» What to produce
Please pull out each line below that contains the word "height", matching case exactly.

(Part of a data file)
• • • •

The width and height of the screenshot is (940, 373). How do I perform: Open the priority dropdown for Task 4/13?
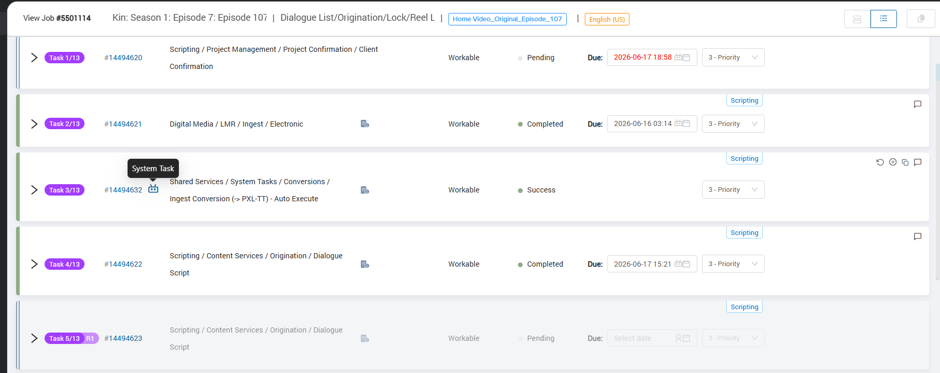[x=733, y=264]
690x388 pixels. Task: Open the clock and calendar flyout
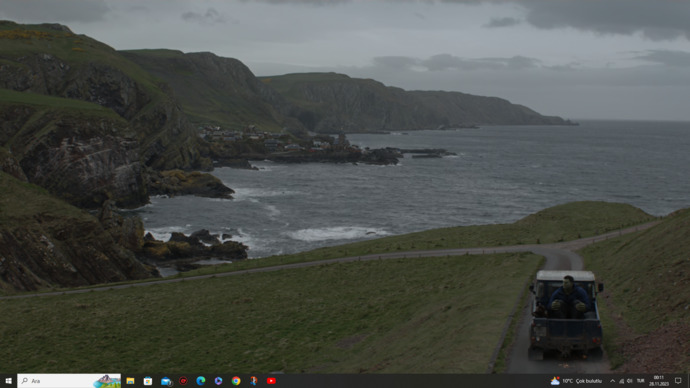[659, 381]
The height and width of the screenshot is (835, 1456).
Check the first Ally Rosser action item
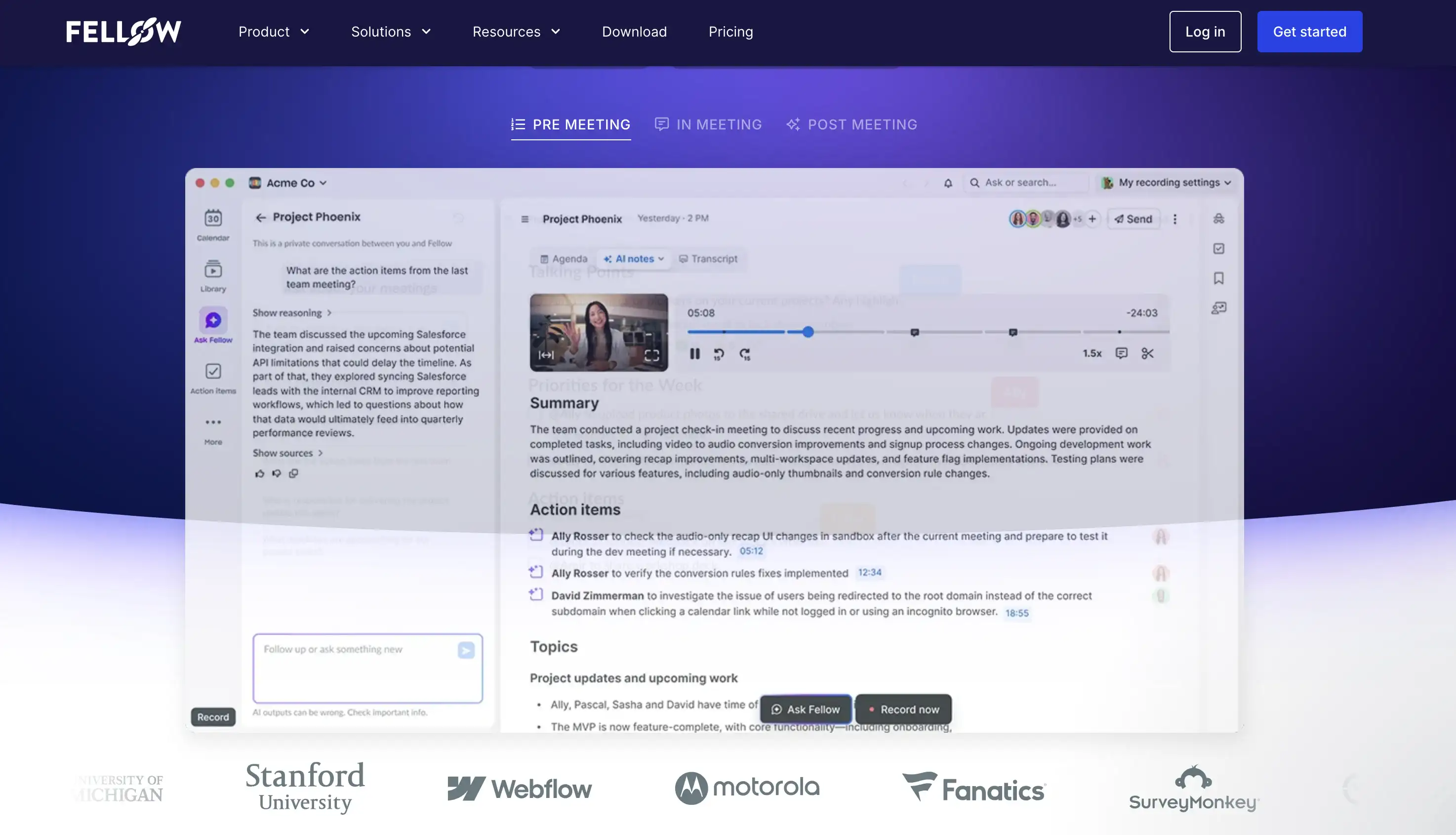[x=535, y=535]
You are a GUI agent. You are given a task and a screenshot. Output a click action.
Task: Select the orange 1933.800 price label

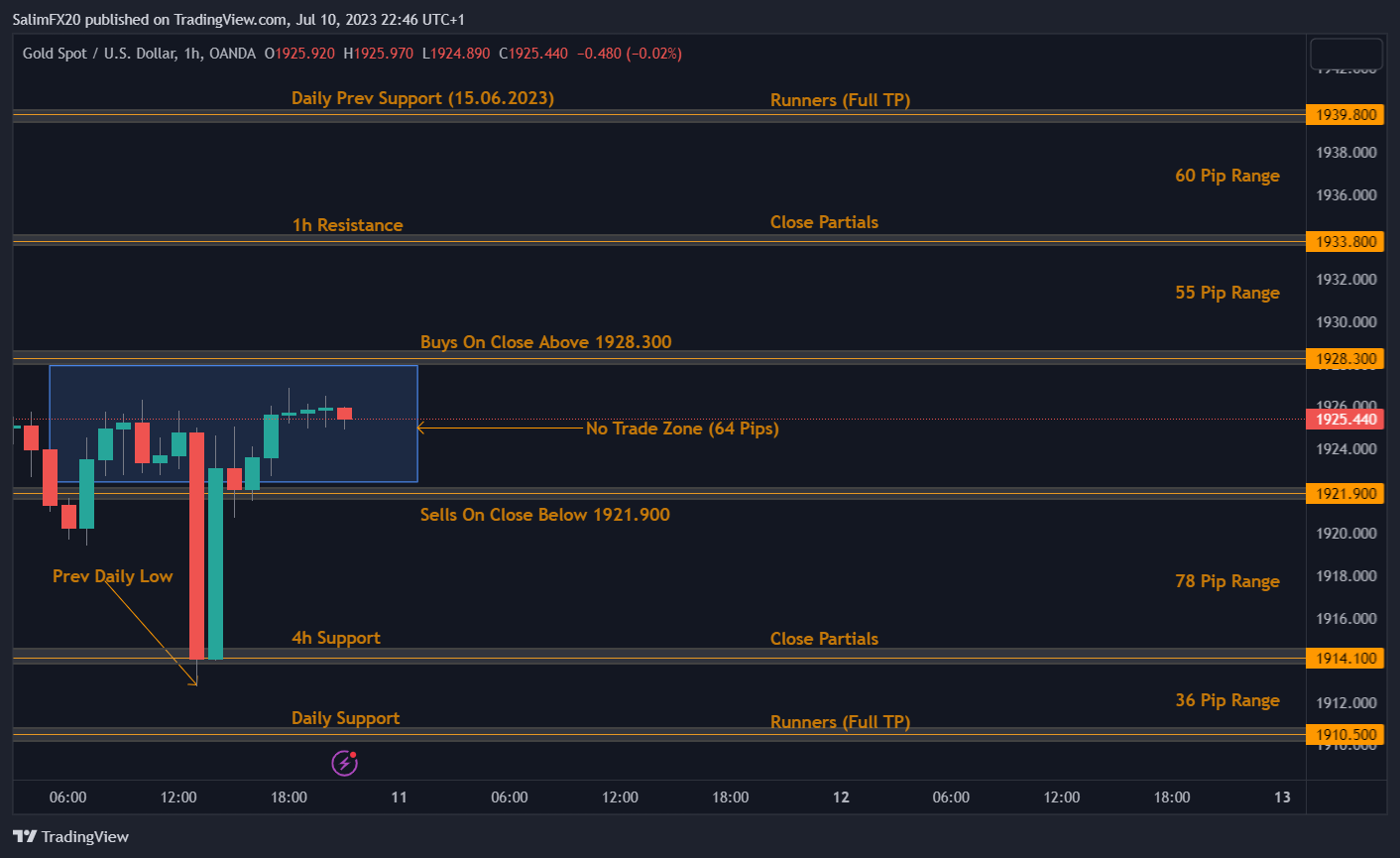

• • • •

» Response below
The width and height of the screenshot is (940, 373). How do I perform: Open the priority dropdown for Task 4/13?
The height and width of the screenshot is (835, 1456).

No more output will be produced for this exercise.